TASK GOAL
Below are some records. Pull every line that contains the word "agent".

INPUT RECORDS
┄┄┄┄┄┄

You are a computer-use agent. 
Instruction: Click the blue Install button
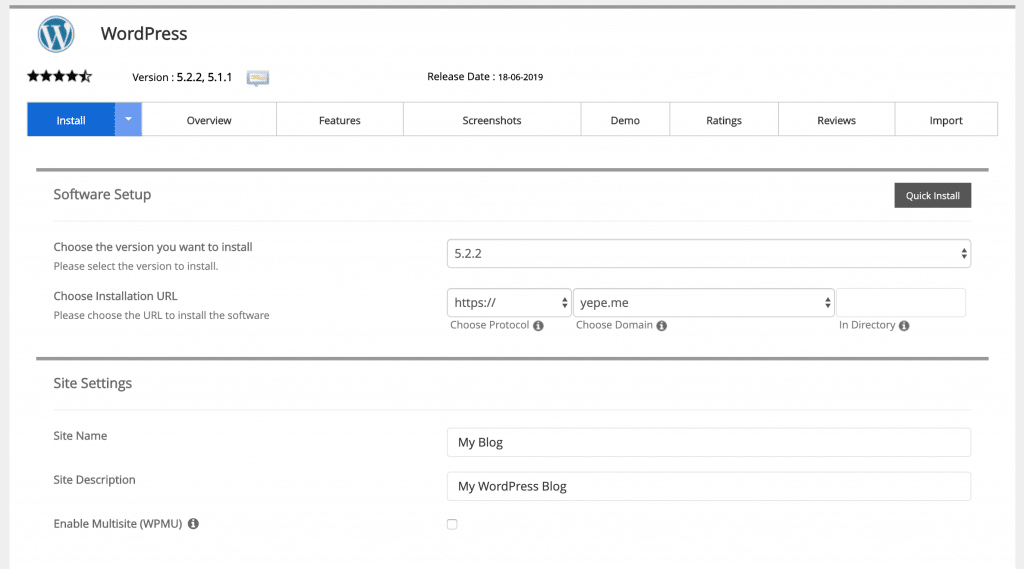coord(71,120)

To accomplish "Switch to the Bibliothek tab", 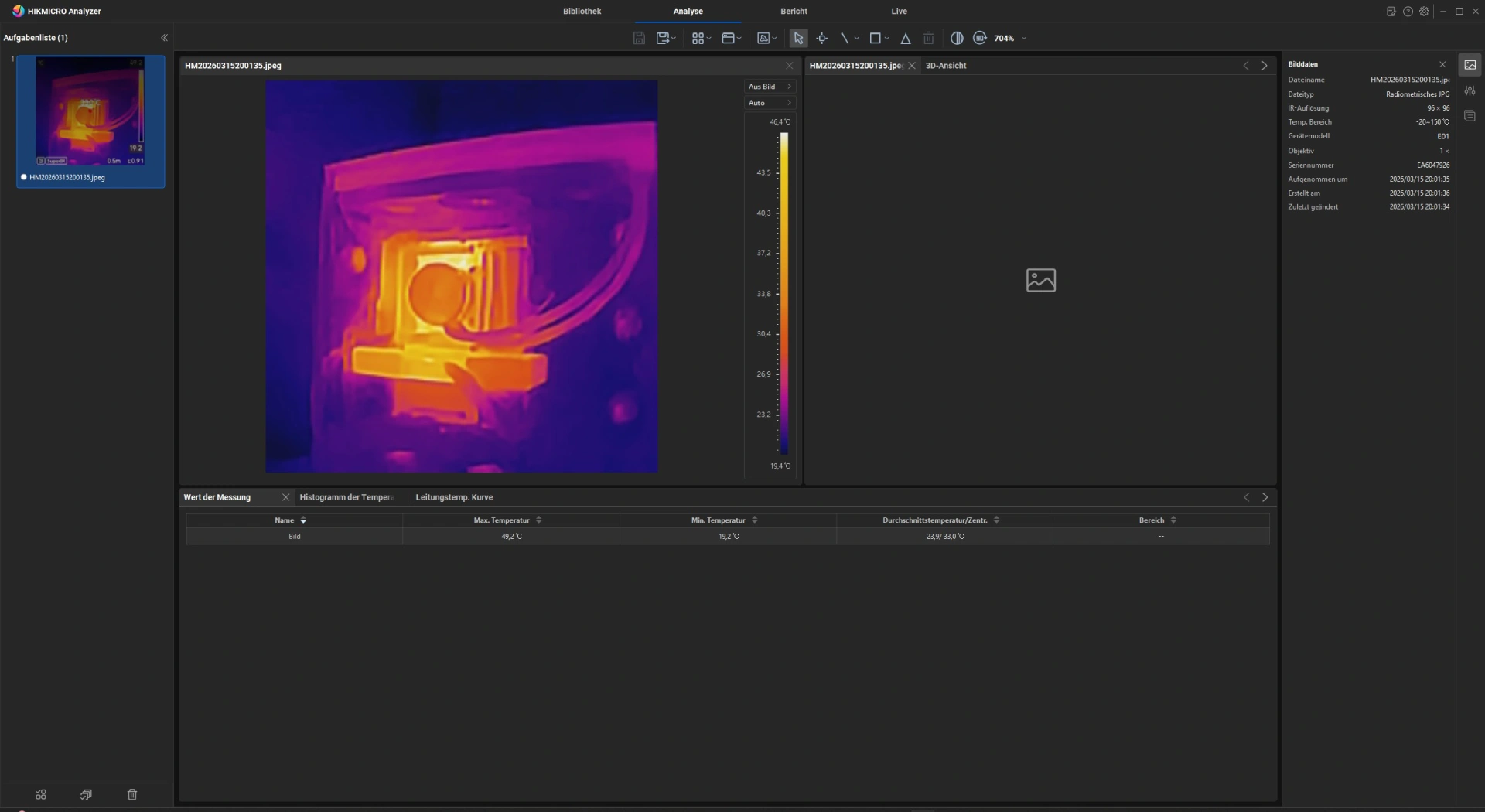I will [x=582, y=12].
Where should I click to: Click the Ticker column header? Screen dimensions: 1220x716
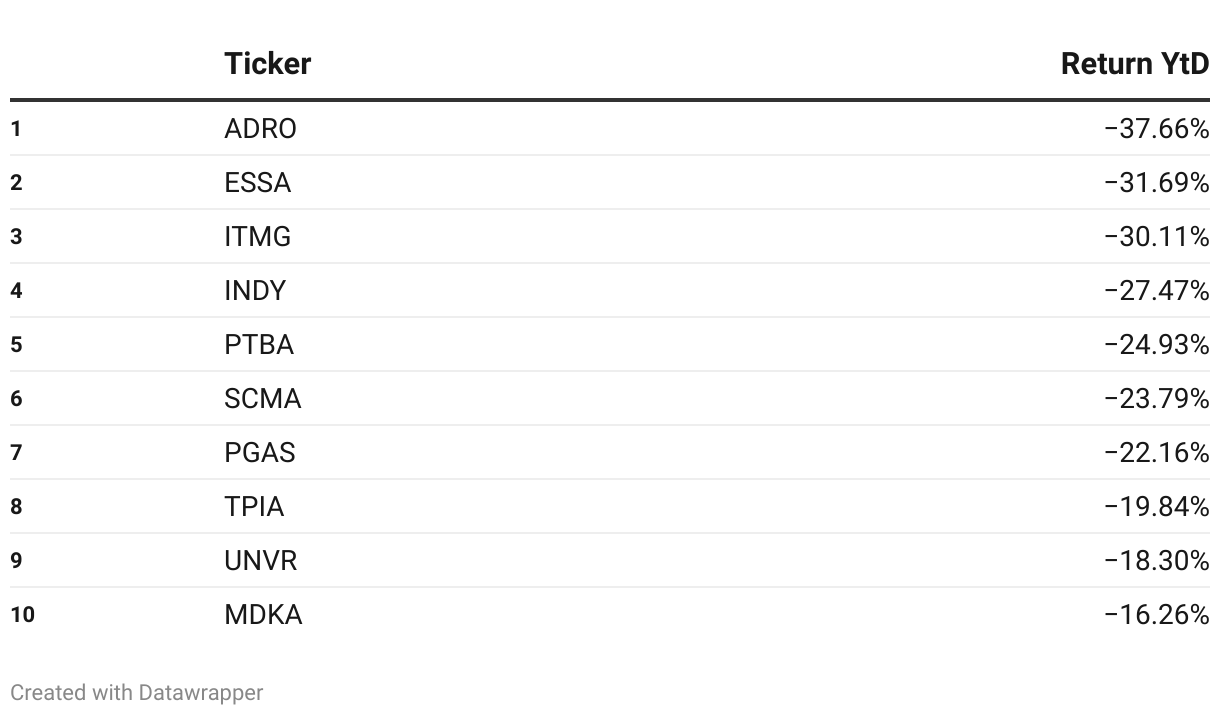coord(267,64)
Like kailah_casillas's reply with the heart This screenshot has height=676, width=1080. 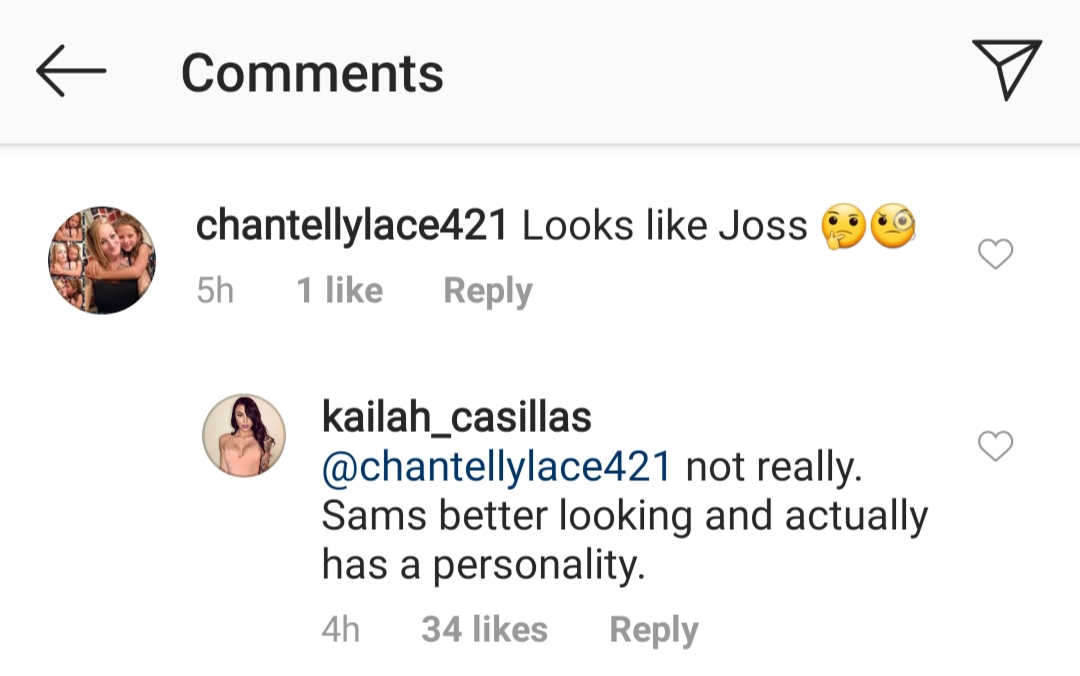pos(995,446)
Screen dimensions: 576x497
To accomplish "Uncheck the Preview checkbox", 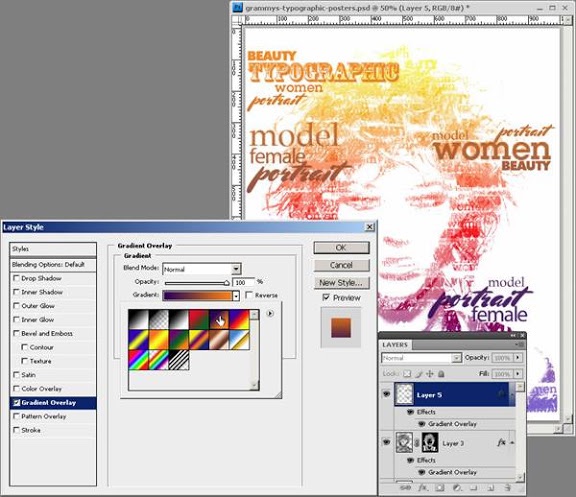I will pos(326,297).
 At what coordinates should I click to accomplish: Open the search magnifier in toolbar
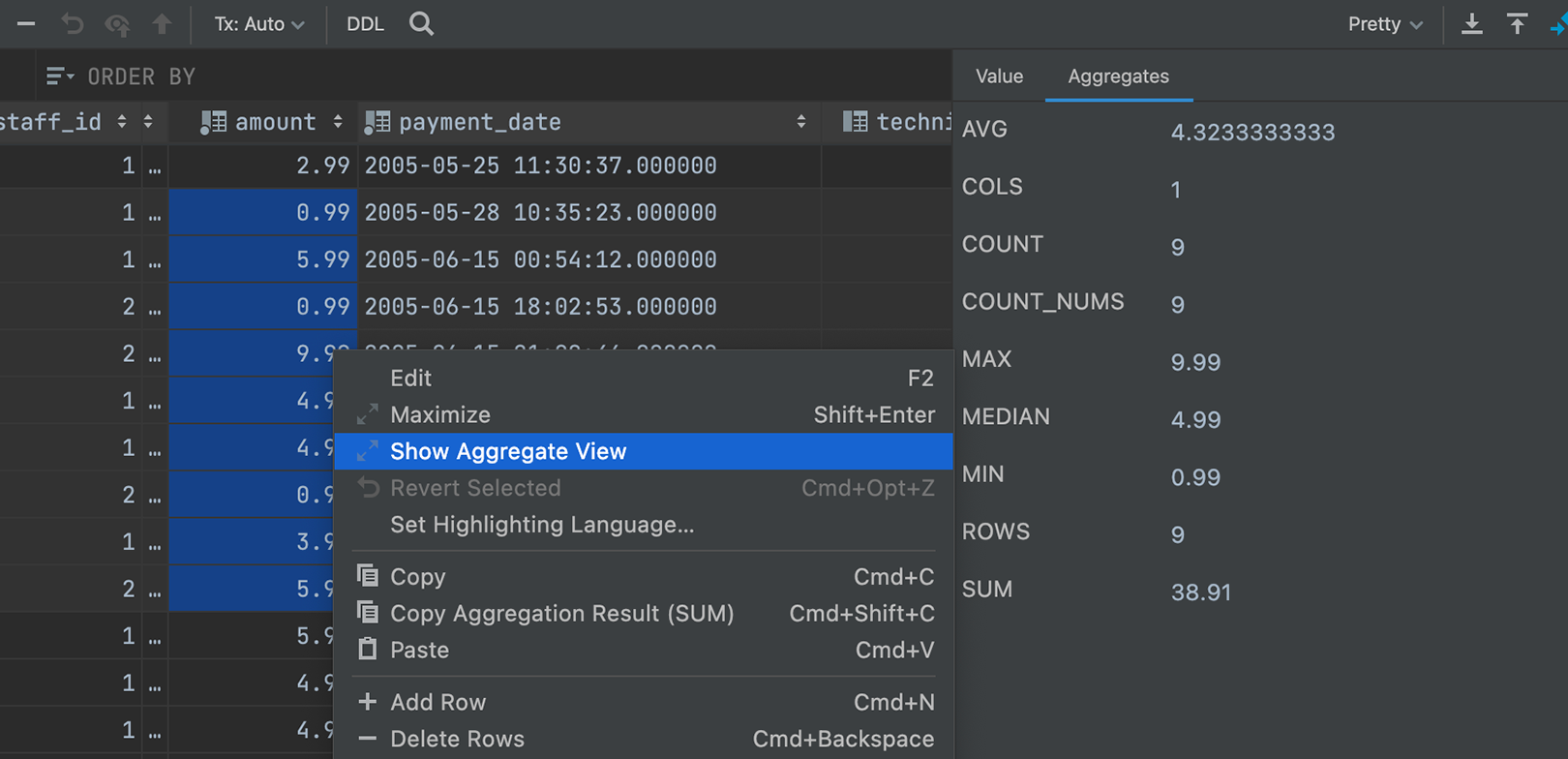(421, 24)
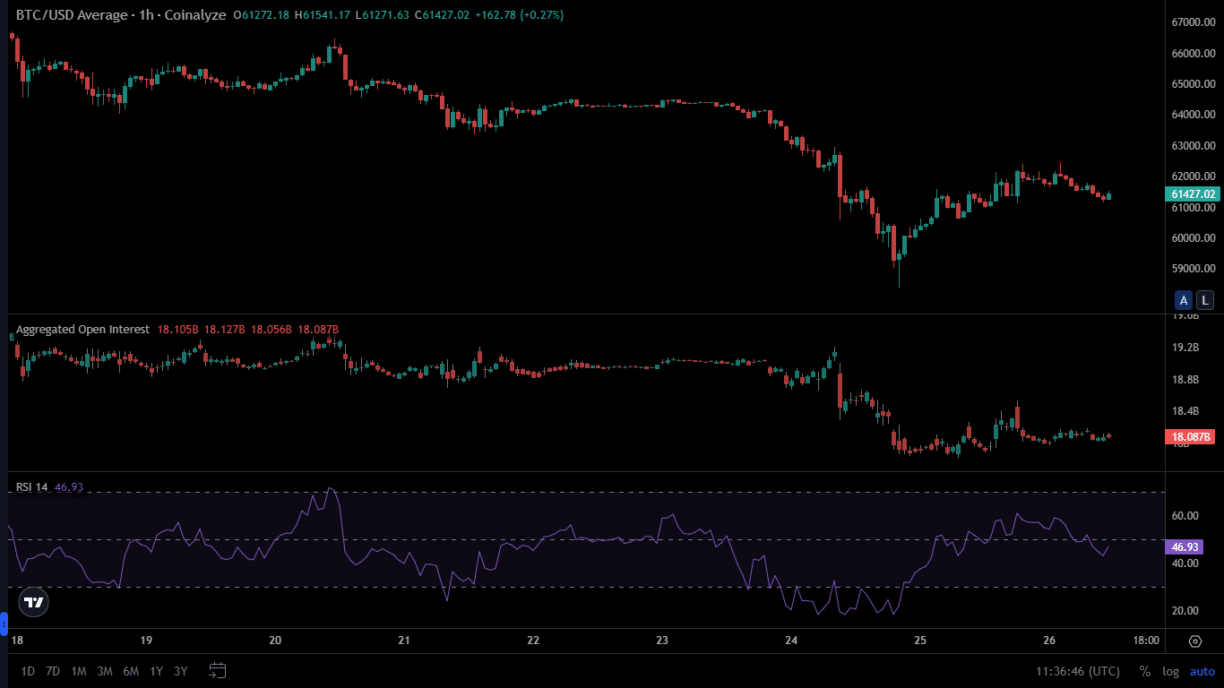Select the 1D time range
1224x688 pixels.
pyautogui.click(x=27, y=671)
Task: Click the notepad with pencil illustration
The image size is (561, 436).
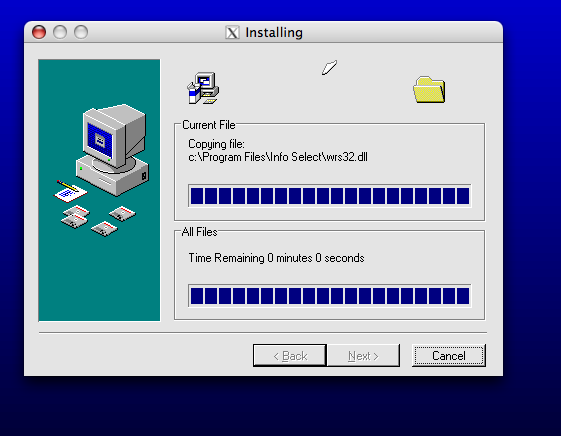Action: coord(70,191)
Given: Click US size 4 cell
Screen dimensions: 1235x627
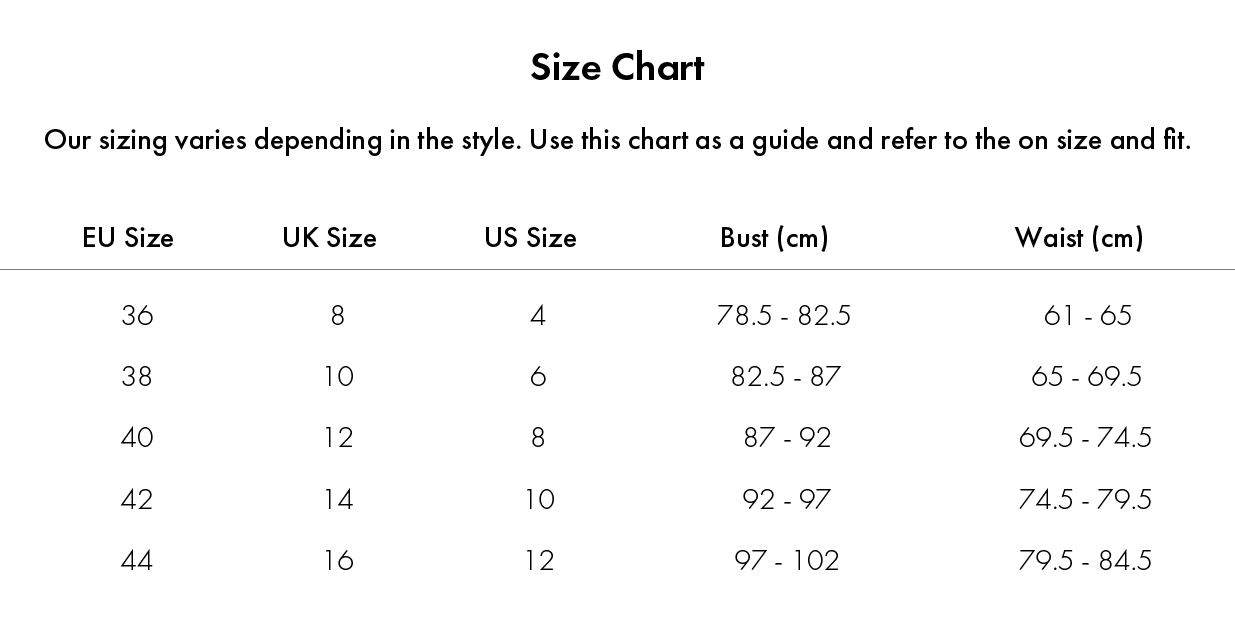Looking at the screenshot, I should coord(538,316).
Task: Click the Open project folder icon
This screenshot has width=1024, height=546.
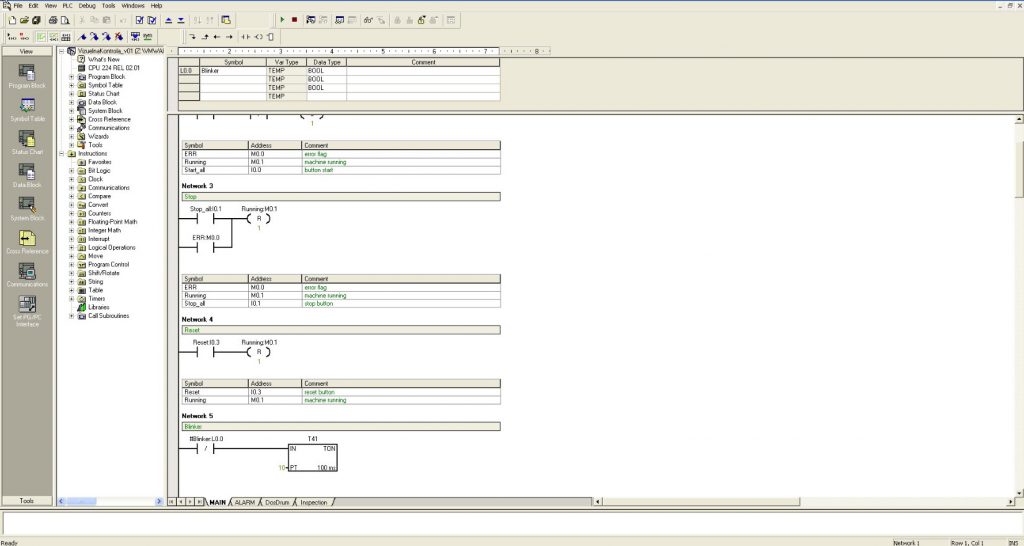Action: 22,19
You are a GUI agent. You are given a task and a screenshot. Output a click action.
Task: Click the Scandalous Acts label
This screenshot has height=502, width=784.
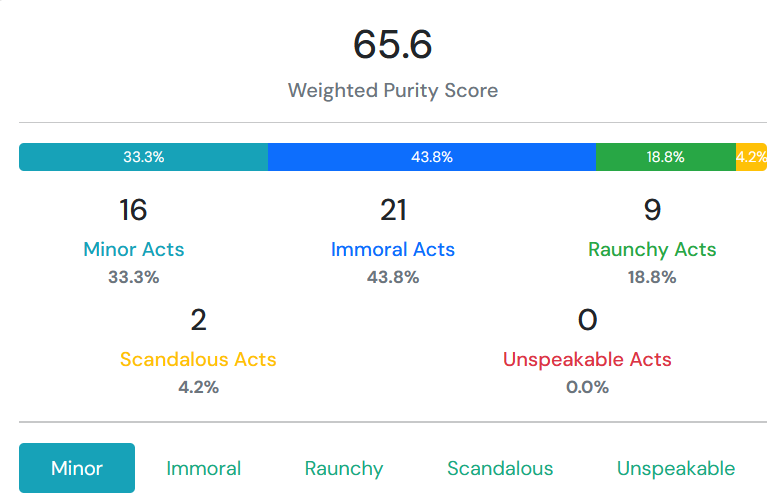(198, 359)
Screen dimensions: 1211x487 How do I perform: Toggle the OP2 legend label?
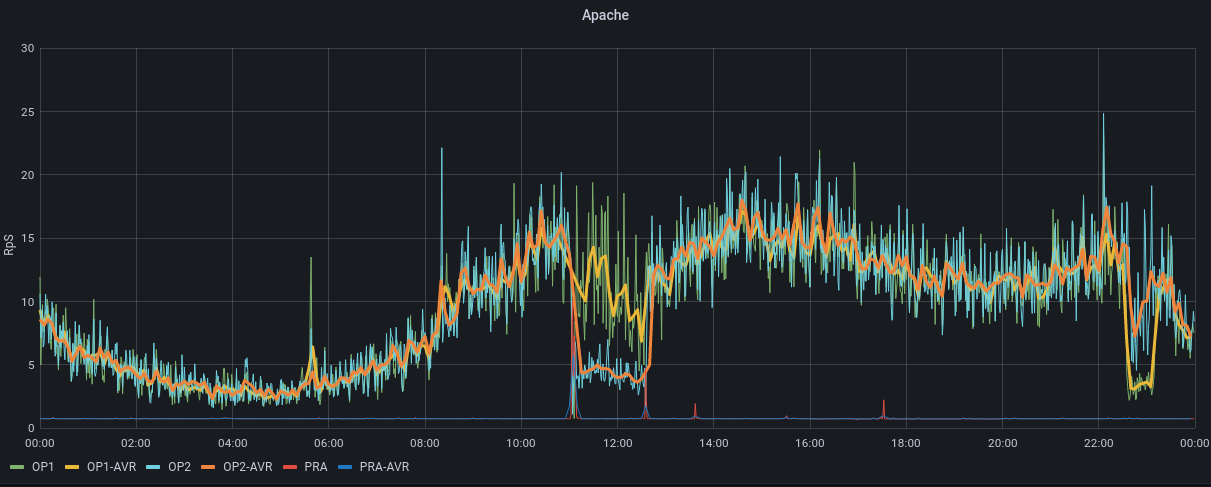[x=179, y=466]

┄┄┄┄┄┄

RESPONSE TO THIS TASK
You are a computer-use agent. 
You are a GUI agent. You are given a task and a screenshot. Output a click action.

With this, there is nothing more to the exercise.